Extrait du texte:
%%

Un troisième acteur entre alors en scène, le citoyen. Car si l’Etat et le secteur privé ont des intérêts convergents (et c’est souvent le cas), le projet ne rencontre pas de débat contradictoire. Le processus de montage d’opération que j’ai décrit jusqu’à présent laisse très peu de place au citoyen et les moyens de concertation qui existent légalement sont trop faibles face aux enjeux que soulèvent ces projets localement. Le citoyen, qui connait son territoire, analysera les propositions du point de vue local et exercera un regard critique. Il peut être partie prenante ou non (intéressé ou non), son point de vue ne sera pas le même que celui de l’Etat (le décideur) et de l’investisseur privé (le réalisateur). Dans la majorité des cas conflictuels, le citoyen constitue la variable d’ajustement qui permet de trancher le sort d’un projet : réalisation, abandon ou nouveau projet. Pour continuer sur l’exemple de l’éolien, nombreux sont les permis annulés par le Préfet en raison de l’initiative citoyenne locale qui a exprimé une forte opposition au projet.

Cette variable d’ajustement, est, à mon sens, ce qui constitue l’essence même du processus démocratique d’émergence d’un projet, car n’oublions pas que l’intérêt général n’est pas la somme des intérêts particuliers, ni même l’équilibre des intérêts particuliers, l’intérêt général doit être porté par la somme et l’équilibre des convictions particulières, c’est sur cela que repose un projet démocratique.

Dans le cadre de la loi sur la transition énergétique, les députés ont voté une distance minimale de 500m entre entre des habitations et des éoliennes

Dans le cadre de la loi sur la transition énergétique, les députés ont voté une distance minimale de 500m entre entre des habitations et des éoliennes

L’ÉTAT, C’EST AUSSI NOUS

Dans les cas auxquels j’ai pu être confronté dans ma pratique, on constate bien que la parole citoyenne émerge en dernière roue du carrosse, sous la forme contestable, mais nécessaire, de la révolte. Mobilisation d’associations locales et nationales, courriers au Préfet, banderoles, manifestations, occupation des lieux, etc. Est-il logique qu’il faille en passer par là pour l’émergence d’un projet démocratique ? Nous l’avons décrit dans plusieurs articles : la résistance citoyenne est l’une des formes possibles de démocratie locale, car elle affronte une démocratie d’une échelle supérieure (Etat, Région, Département, secteur privé) qui tente de réaliser un projet territorialisé en contradiction avec les intérêts locaux ou plus largement, avec des convictions partagées par les locaux. Mais peut-on parler de processus démocratique sain lorsque le seul mode d’expression du citoyen – audible par l’Etat – est la résistance ?

%%

Tâches:
(1) Recopiez dans l'extrait tout ce qui va de « Cette variable d’ajustement, est, à » jusqu'à « un projet démocratique. ».
(2) D'après l'extrait, quelle distance minimale entre habitations et éoliennes les députés ont-ils votée dans le cadre de la loi sur la transition énergétique ?
Les lignes ne vous seront d'aucune utilité.

Données brutes:

%%

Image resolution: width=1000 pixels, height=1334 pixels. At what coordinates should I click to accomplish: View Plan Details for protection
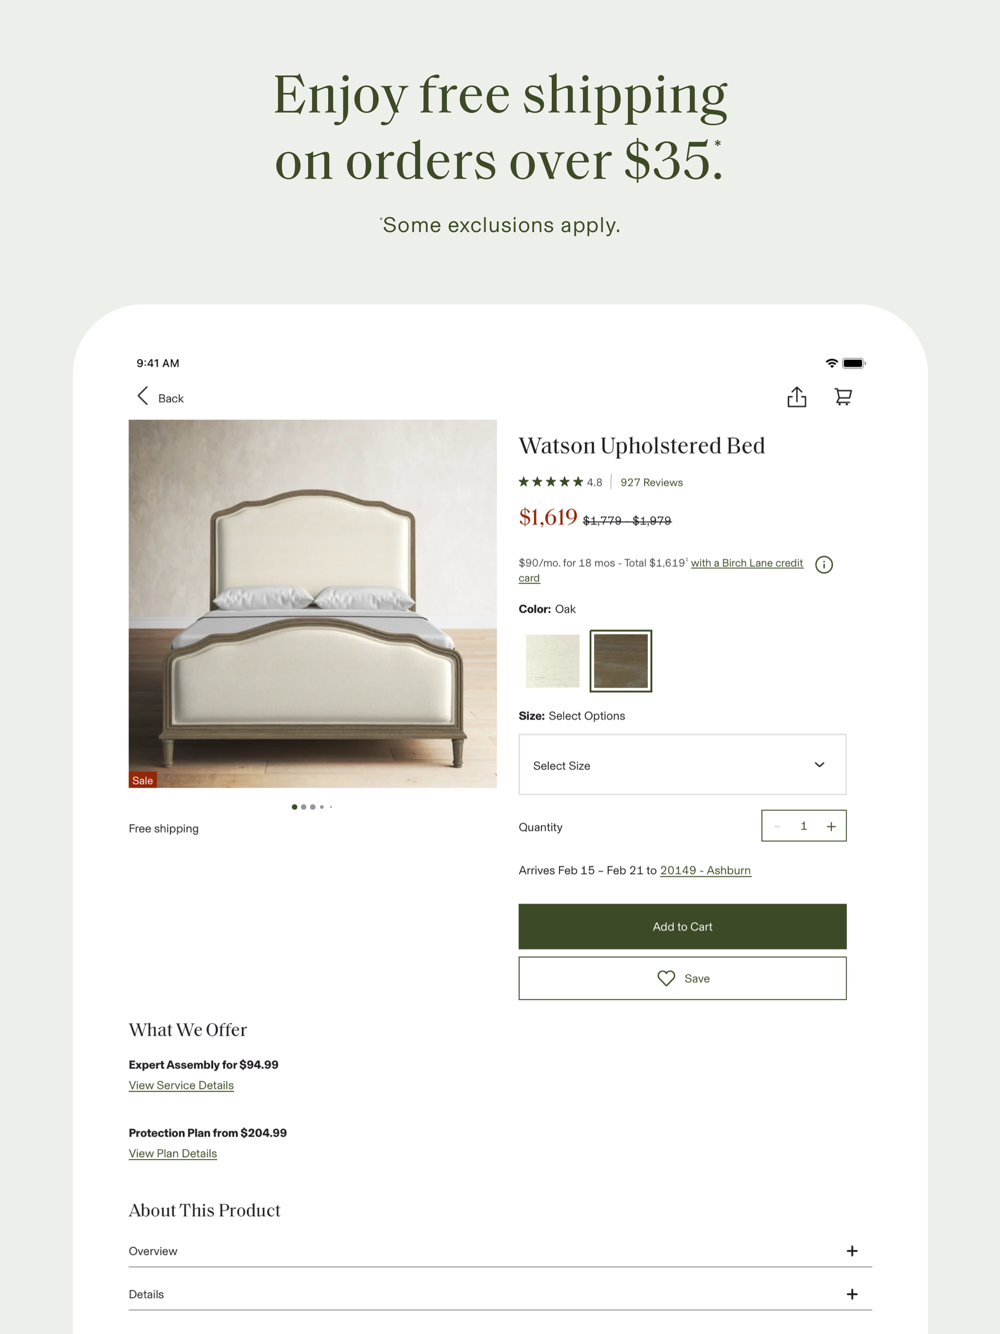[173, 1153]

%%

Réponses:
(1)
Cette variable d’ajustement, est, à mon sens, ce qui constitue l’essence même du processus démocratique d’émergence d’un projet, car n’oublions pas que l’intérêt général n’est pas la somme des intérêts particuliers, ni même l’équilibre des intérêts particuliers, l’intérêt général doit être porté par la somme et l’équilibre des convictions particulières, c’est sur cela que repose un projet démocratique.

(2) Une distance minimale de 500 m.